» Exercise brief
Please output the lines from the one with "Image resolution: width=1215" through the end of the data exactly as written, omitting all pictures.

» Record excerpts
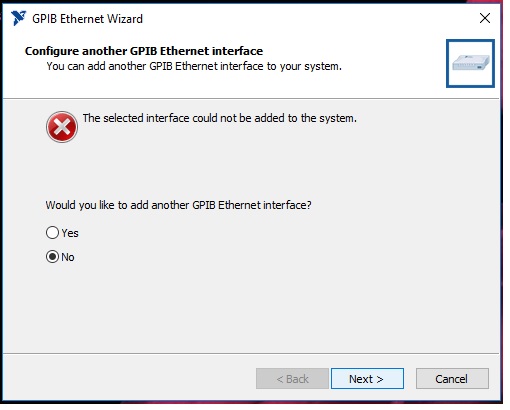The image size is (510, 410).
Task: Click the "No" option label text
Action: coord(68,257)
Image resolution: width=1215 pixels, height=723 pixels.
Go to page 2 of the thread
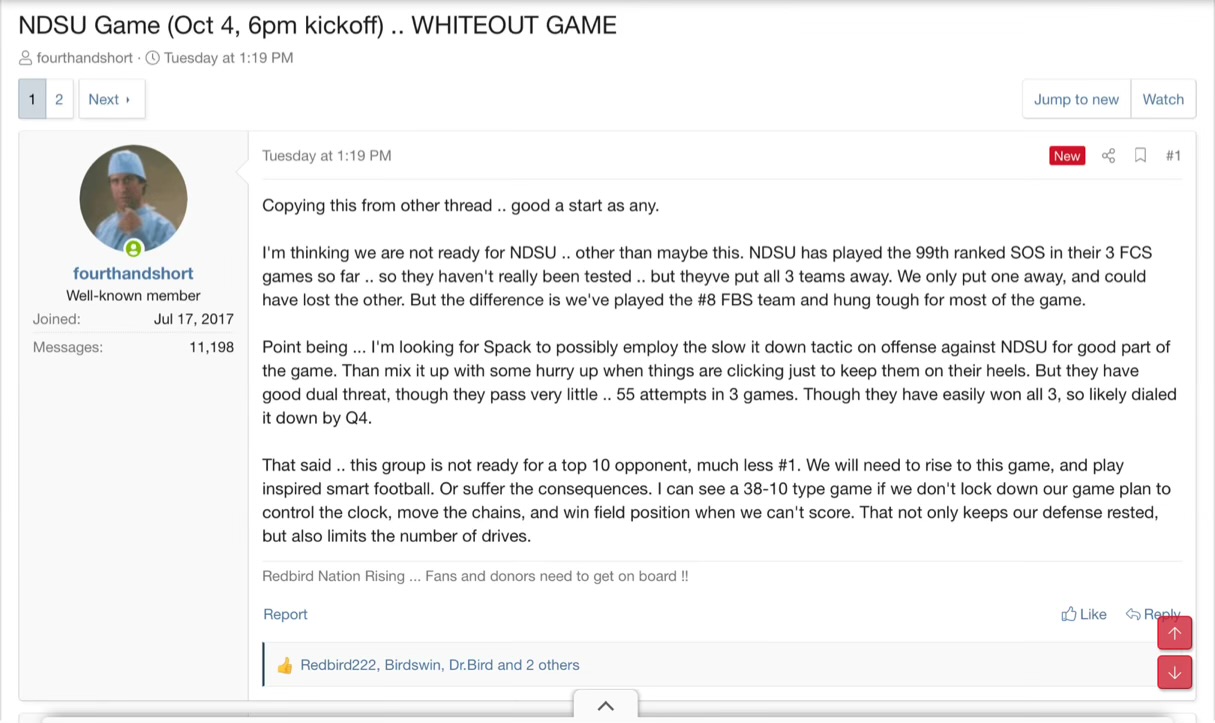point(59,99)
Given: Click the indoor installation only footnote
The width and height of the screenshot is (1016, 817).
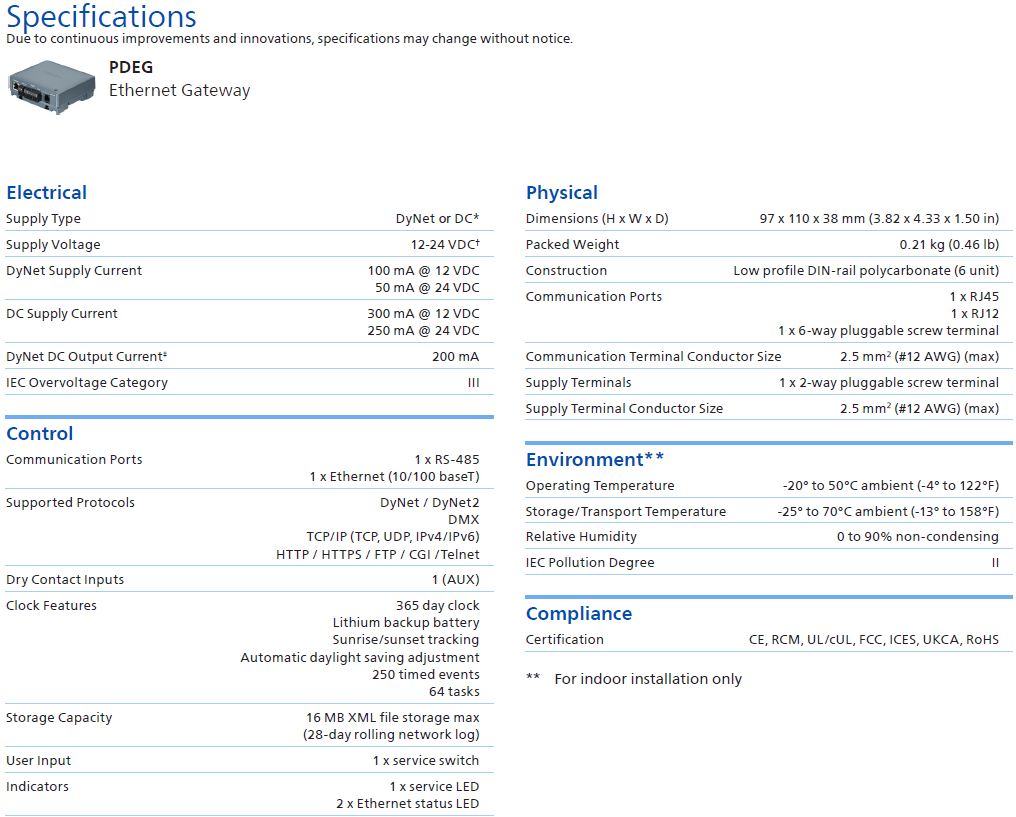Looking at the screenshot, I should [x=647, y=679].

» Result of this task
Image resolution: width=1215 pixels, height=723 pixels.
Go to page 2 of the thread
point(59,99)
Given: Click the indoor installation only footnote
The width and height of the screenshot is (1016, 817).
Looking at the screenshot, I should [x=647, y=679].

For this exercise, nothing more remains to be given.